Une « prime à l’embauche » pour les entreprises de moins de dix salariés, telle est la principale mesure de politique de l’emploi annoncée par le président de la République le 4 décembre 2008, à Douai, dans le cadre de son « plan de relance de l’économie française ».
Toutes les nouvelles embauches que les entreprises de moins de dix salariés réaliseront en 2009 « seront aidées à hauteur de l’intégralité des charges patronales au niveau du smic », a précisé Nicolas Sarkozy. L’aide sera donc réservée aux nouvelles embauches réalisées courant 2009 dans les TPE. L’aide sera dégressive avec le niveau de salaire. Elle sera totale au niveau du smic : elle atteindrait 180 euros par mois, selon le plan. Elle sera ensuite dégressive pour s’annuler à 1,6 smic.
La prime à l’embauche ne remet pas en cause les dispositifs d’exonération de charges sociales existants mais les complète. Ainsi, dans le cadre de l’allégement Fillon pris comme exemple par le président de la République, les salaires inférieurs à 1,6 smic continueront à ouvrir droit à l’allégement général de cotisations patronales de sécurité sociale (assurance maladie, maternité, invalidité, vieillesse, décès, allocations familiales et accidents du travail) à hauteur de 28,1 % du salaire brut au niveau du smic pour s’éteindre à 1,6 smic (pourcentage applicable dans les entreprises de un à 19 salariés). La nouvelle prime à l’embauche couvrira le reliquat de cotisations patronales à hauteur, dans cette hypothèse, de 14 points et portera de facto sur les cotisations de retraite complémentaire, les cotisations d’assurance chômage, etc.

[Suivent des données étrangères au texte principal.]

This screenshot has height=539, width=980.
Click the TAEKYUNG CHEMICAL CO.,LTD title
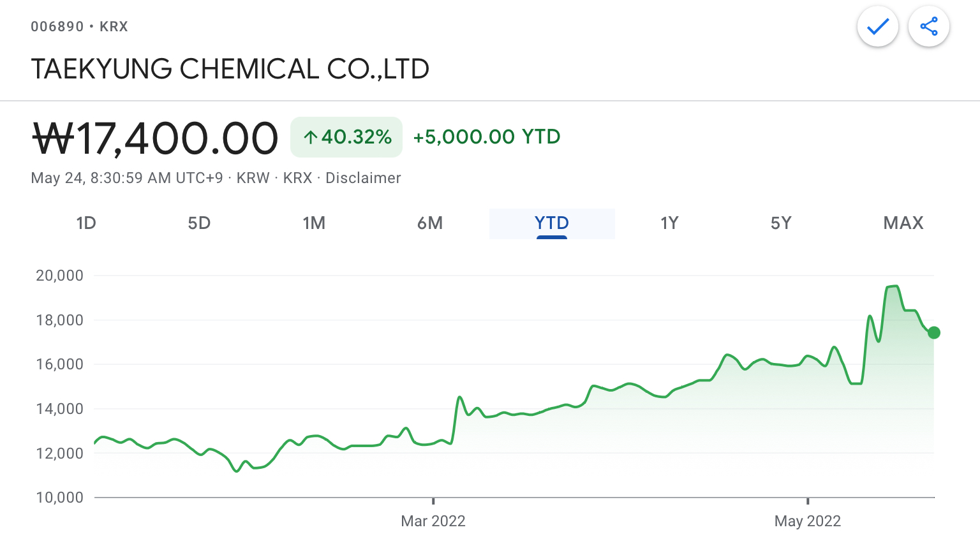point(230,69)
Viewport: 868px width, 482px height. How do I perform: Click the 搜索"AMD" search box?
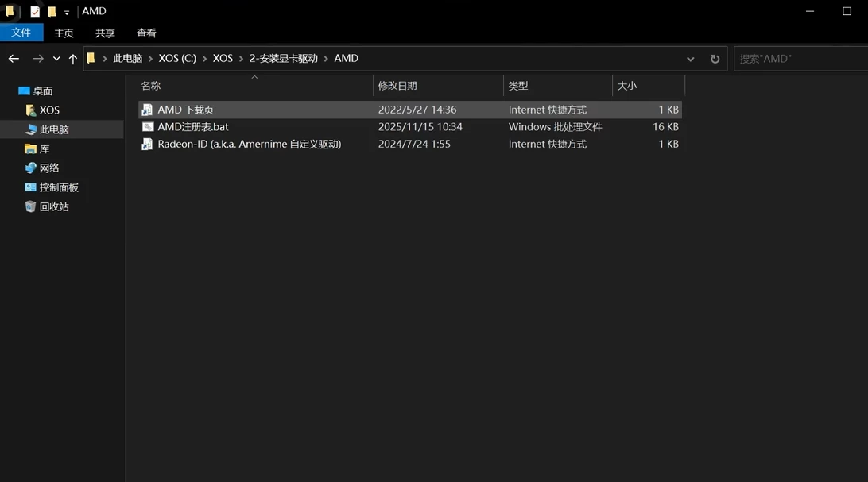point(799,59)
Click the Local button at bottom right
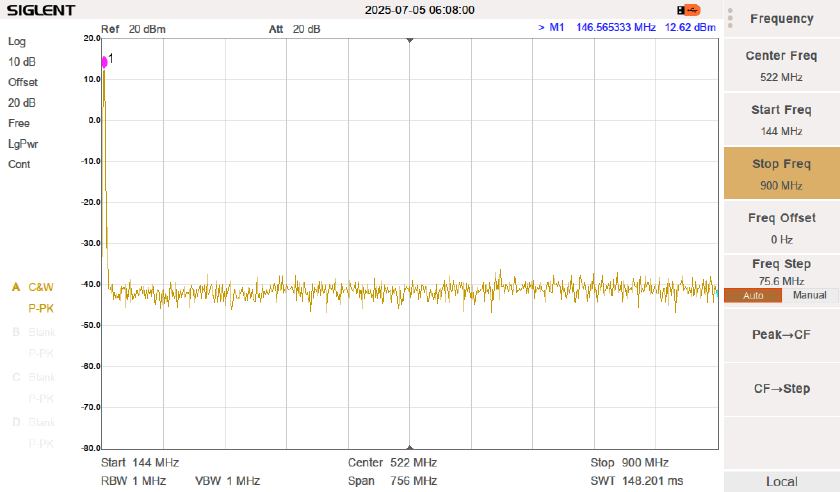840x492 pixels. pyautogui.click(x=781, y=482)
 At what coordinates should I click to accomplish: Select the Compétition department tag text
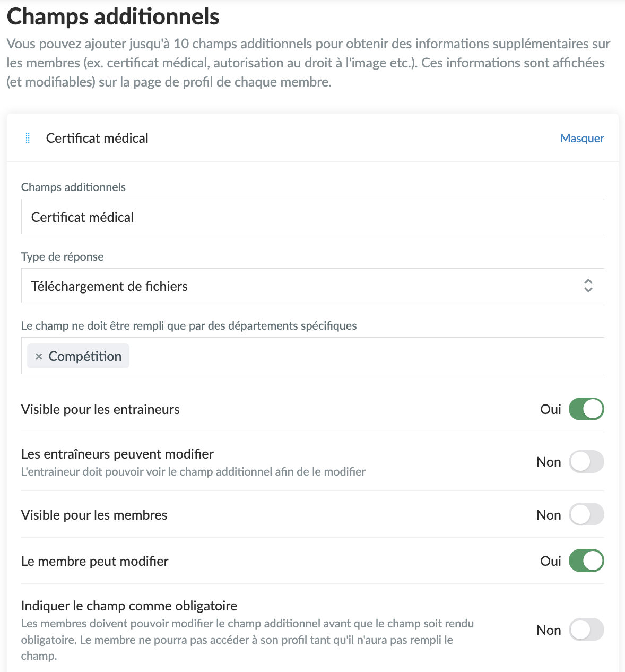pos(85,356)
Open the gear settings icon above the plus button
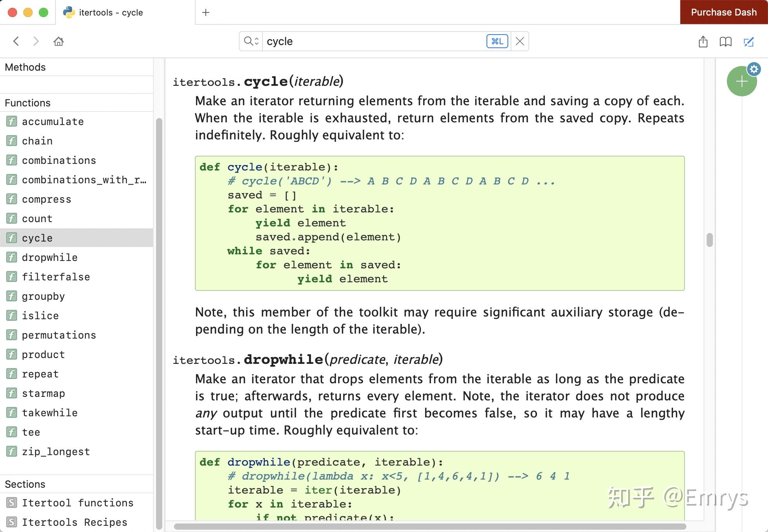 pos(754,70)
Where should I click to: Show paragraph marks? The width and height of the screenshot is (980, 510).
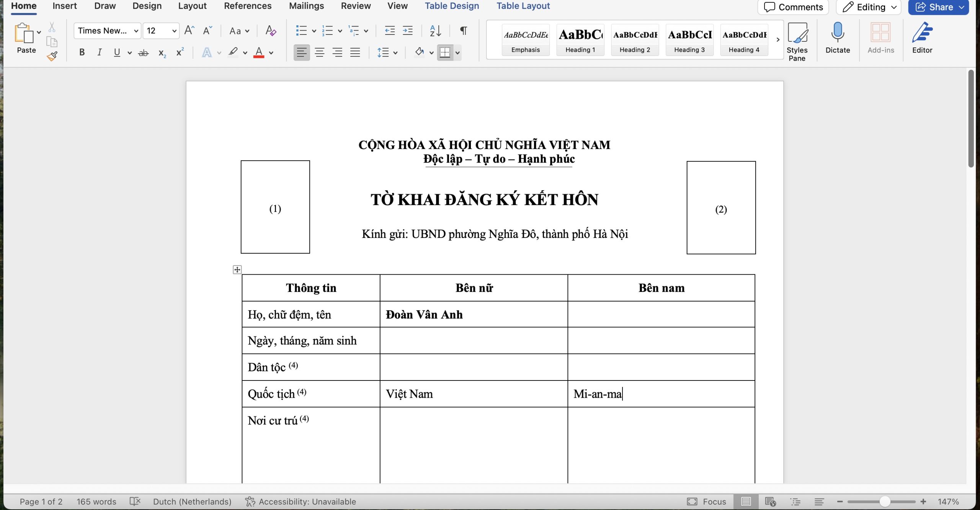[x=464, y=30]
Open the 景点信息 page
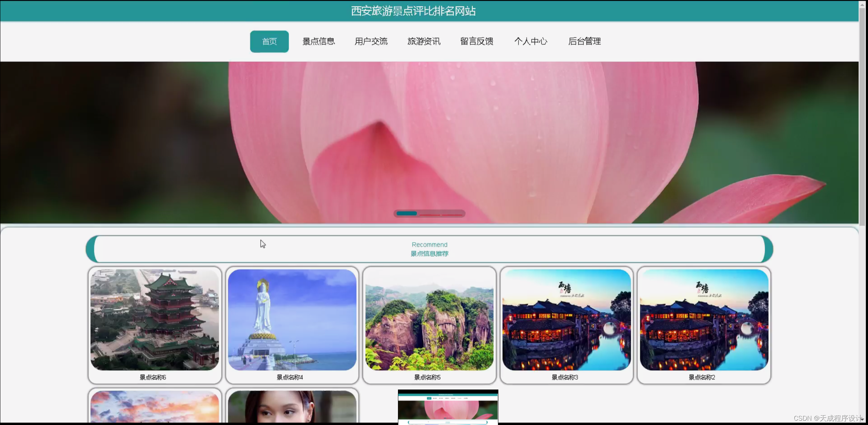Viewport: 868px width, 425px height. [x=318, y=41]
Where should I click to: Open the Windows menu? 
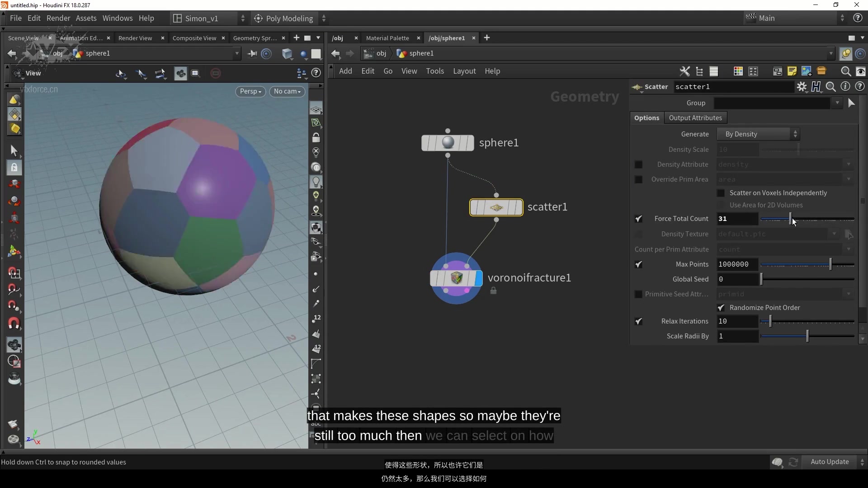[117, 18]
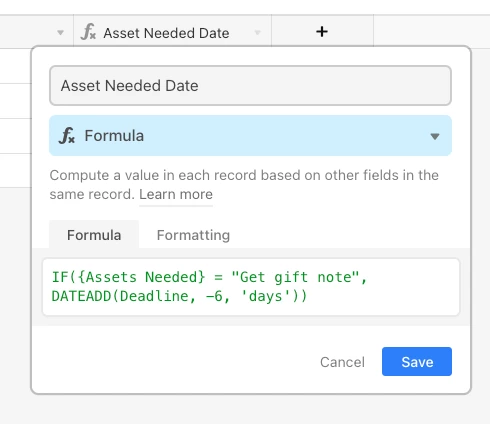490x424 pixels.
Task: Open Asset Needed Date column header dropdown arrow
Action: coord(257,33)
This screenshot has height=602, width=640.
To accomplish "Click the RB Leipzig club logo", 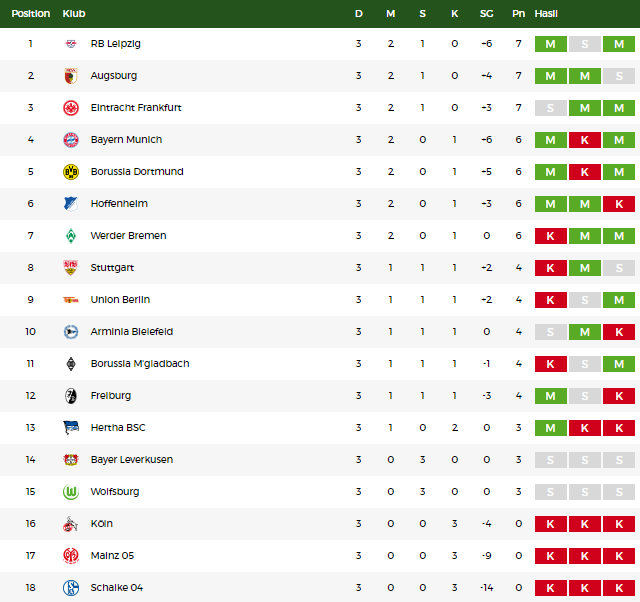I will [71, 44].
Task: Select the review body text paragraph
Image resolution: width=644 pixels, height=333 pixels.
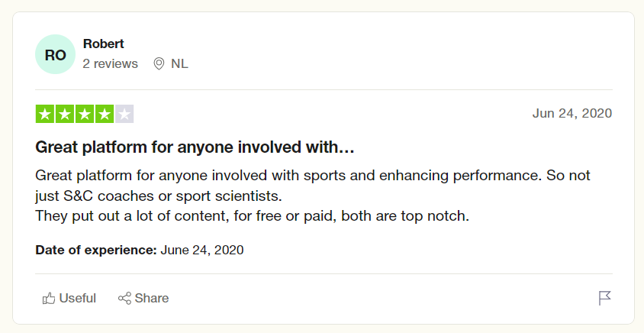Action: pos(313,196)
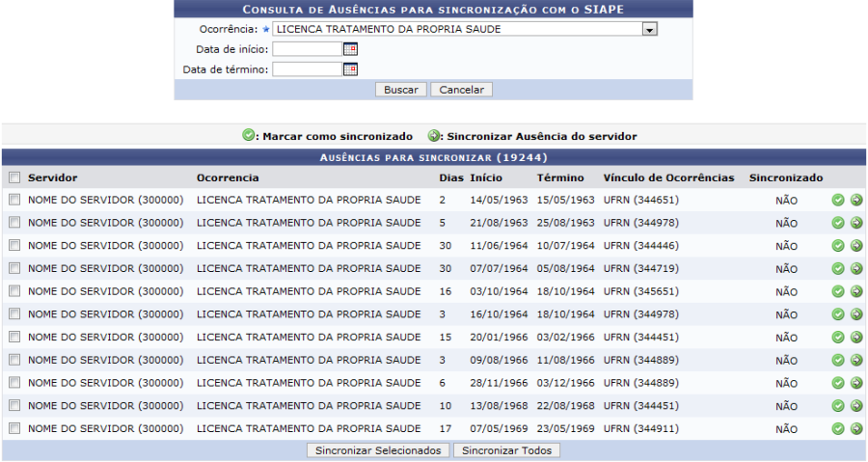Image resolution: width=868 pixels, height=462 pixels.
Task: Click Sincronizar Selecionados button
Action: click(x=378, y=450)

De nature « temporaire » pour permettre aux entreprises de « passer le cap » de la crise et de continuer à embaucher, elle sera versée trimestriellement par le Pôle emploi, qui naîtra le 1er janvier 2009 de la fusion des ANPE et des Assedic. Les premiers versements devraient donc intervenir courant avril 2009. Le coût de cette mesure, qui est estimé à 700 millions d’e, sera financé par l’État.
La « prime à l’embauche » trouvera sa traduction législative dans un projet de loi de finances rectificatif qui sera présenté au premier Conseil des ministres de l’année 2009. Ce texte prévoira également une dotation supplémentaire de 500 millions d’e pour financer les « politiques actives de l’emploi » que sont l’accompagnement des salariés licenciés économiques, les actions de formation des demandeurs d’emploi, le développement des contrats de professionnalisation et l’indemnisation du chômage partiel.